Since mouse WKS13 exhibited broad-spectrum neutralizing activity in vitro, we tested the therapeutic effect of WKS13 in a hamster model ( Figure 5A ). Treatment with intraperitoneal administration of mouse WKS13 24 hours after Delta variant infection prevented body weight loss ( Figure 5B ) and reduced the lung viral load by about 3 log ( Figure 5C ). Immunofluorescent staining showed that the amount of virus was reduced in the lungs of WKS13-treated group when compared with the PBS group. SARS-CoV-2 N protein was abundantly expressed in the bronchioles in the control hamsters but was absent in the WKS13-treated animal lungs ( Figure 5D ). Histopathological analysis of the lung on day 4 post-infection showed multi-focal inflammation, diffuse alveolar destruction, protein-rich fluid exudate, hyaline membrane formation, marked mononuclear cell infiltration, cell debris-filled bronchiolar lumen, and alveolar collapse in the treated PBS group ( Figure 5E ). In contrast, there was a marked attenuation of the inflammatory response in the lung of WKS13-treated hamsters, with only mild pulmonary inflammatory infiltrates confined to the alveolar walls.

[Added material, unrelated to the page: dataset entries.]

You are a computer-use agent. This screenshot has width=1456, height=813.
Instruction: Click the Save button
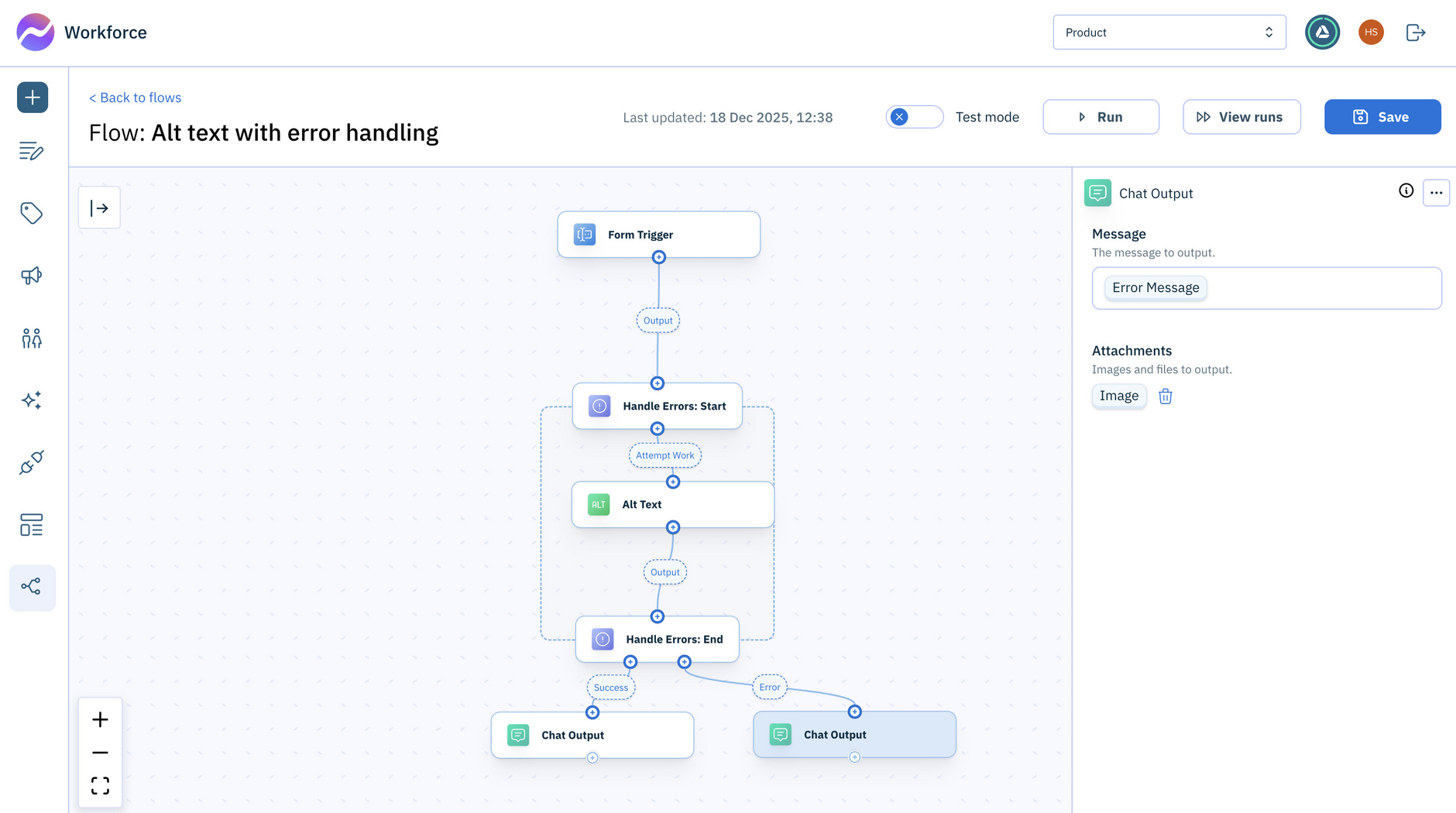click(x=1382, y=117)
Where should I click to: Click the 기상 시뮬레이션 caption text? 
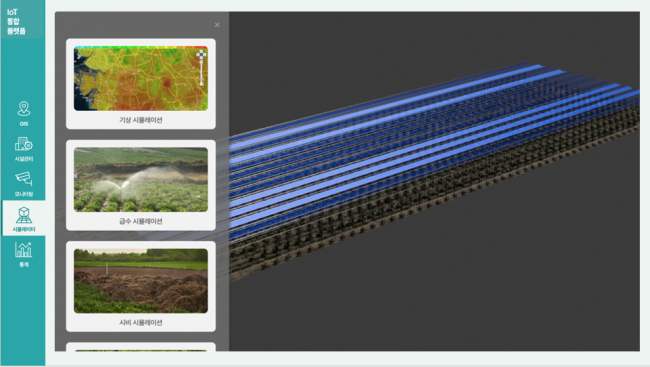141,120
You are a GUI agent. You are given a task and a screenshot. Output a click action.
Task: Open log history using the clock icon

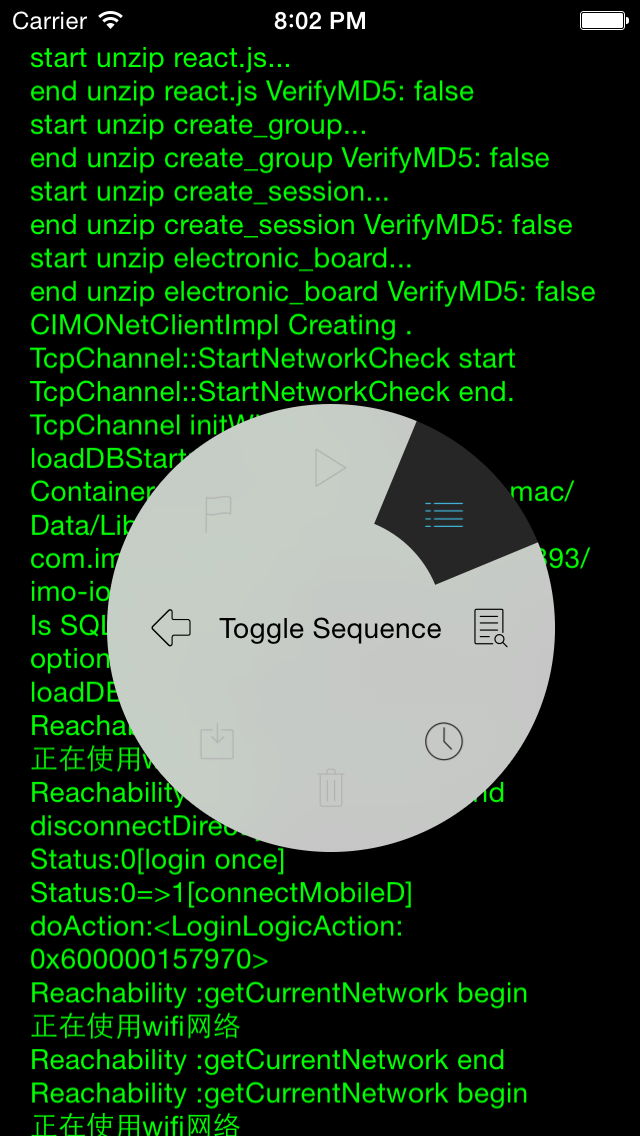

Since we plan to use WKS13 for use in humans, we replaced the mouse Fc fragment with human IgG1 Fc to avoid human anti-mouse antibody (HAMA) response ( Supplementary Figure S2 ). The humanized WKS13 had similar neutralizing activity against ancestral virus and different variants as the original mouse WKS13 ( Figures 6A, B ). We also verified the activity of humanized WKS13 against the Delta and Omicron variants with authentic virus with cVNT ( Figures 6C, D ). In the hamster model, we showed that treatment with humanized WKS13 reduced the lung viral load ( Figure 6E ).